Complete incompetence of U.S. Navy
Heads will roll.
Love your tag line - mine’s asleep under my desk here at work (101° here in Oil Patch City today)
“We do not know the extent of the damage. It is too early to make any predictions or promises of what the future of the ship will be.”
Freepmail me... i think I have a good take on that.
LOL...mine is too. Literally!
Well, no need for an investigation then. You have taken very spotty and limited information and reached the predetermined conclusion. Rig a yardarm on the remains of the mast and start launching the guilty into eternity beginning with the Captain. Bravo Zulu.
My old boxer is lounging on his bed behind me.
I read that the ships fire went out of control because the Halon fire suppression system was under repair.
Halon? With no water backup system? A WAR ship that will burn uncontrollably if it runs out of a few canisters of a rare gas? Come on, this is ‘technological innovation’s run amok.
I bet it doesn’t even have bilge pumps to avoid harbor water contamination. Perhaps it has ‘water droplet levitation’ through magnetic rail guides imbedded in the pipes.
Or perhaps bilge water recirculation and recovery system with evaporator, condenser, and ph measurements..
Sometimes a big hammer is better than a fancy tech gizmo..
Repairing it for some other purpose, maybe.
.........
The BHR was not well suited for rapid onboard mission deployment. It had a number of safety and livability problems. Time to move along to a better design and an evolving mission.
It aint rocket science sport. During construction which is a high risk operation, and when the fire suppression system was offline, try had insufficient fire watch and fire response.
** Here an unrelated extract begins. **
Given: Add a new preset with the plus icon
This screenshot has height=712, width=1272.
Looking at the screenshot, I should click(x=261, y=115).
And the hatches were wide open from stem to stern allowing fire to spread, and firefighting water to flood everywhere.
Its pretty obvious that ship is done for. Due to incompetence.
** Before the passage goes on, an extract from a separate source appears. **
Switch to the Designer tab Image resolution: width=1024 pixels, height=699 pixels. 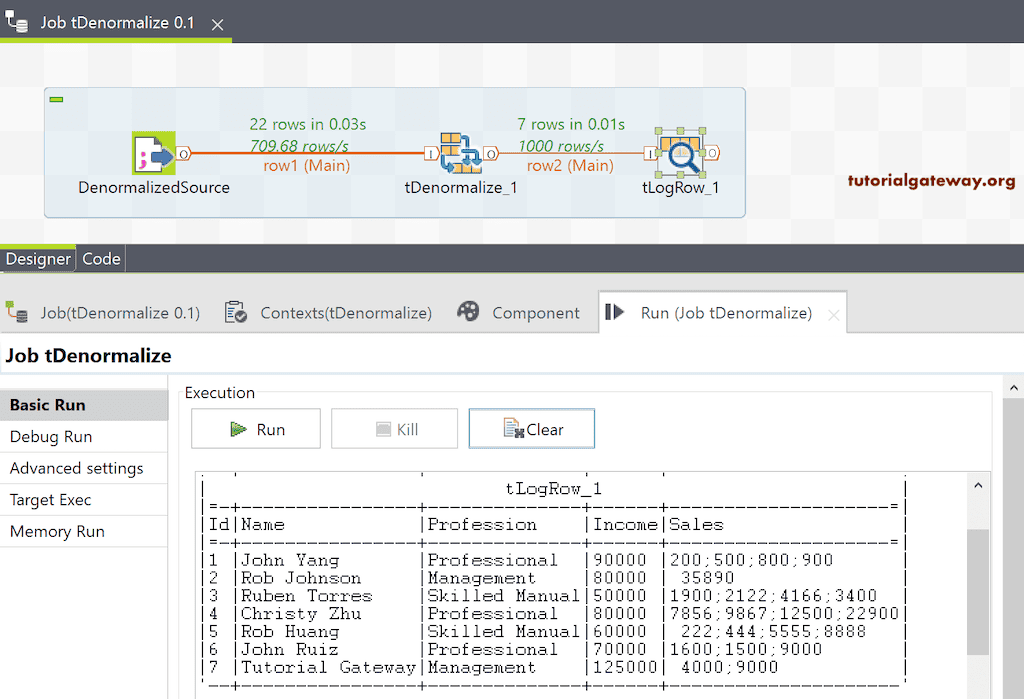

But the crew will have a fabulous rainbow tranny wake party for her.
There were Halon systems in some parts of the ship. The wet sprinkler systems used fire pumps and sea water and were powered down.
..........
Contractor work required temporary ventilation that kept the bulkhead doors open, allowing the fire to quickly spread.
Scrap it for parts! Build a NEW one. The new revised, better one.
How does this compare with the Yorktown before Midway? Just asking, I would love to hear Navy comments:
Not unless you cut the noses off.
Thanks for that info.
Supposedly the engineering spaces below the water line and the fuel bunkers survived the fire, though obviously water from the fire-fighting effort made its way down to cause the list.
Unfortunately, accidents on Navy vessels in the last few years inclines one to assume the cause of this ship’s destruction is inadequate leadership. Your explanation makes a lot of sense.
BHR’s damage is much more extensive. Yorktown’s primary damage was from a single 500 lb bomb penetrating the flight deck, hangar deck and exploding between the 3rd & 4th deck near repair five. One near miss bomb had caused a external leak in a fuel tank. BUSHIP’s authorized temporary repairs to get her to sea again. Interior damaged compartments were not fully repaired, damage structural members were reinforced, damaged decks replaced with the minimum plating and structural supports. Electrical & piping was rerun through the spaces without the required supporting. The hole in the armored hangar deck was patched with a 1 inch thick plate. Hole in the flight deck was repaired with 2 x 1 inch plates of steel, with wood laid over the top. She was drydocked so the leaking fuel tank seam could be repaired. No other work was done at the time. All this in two days. Full BUSHIPs, by the book repairs, would have taken at least two weeks.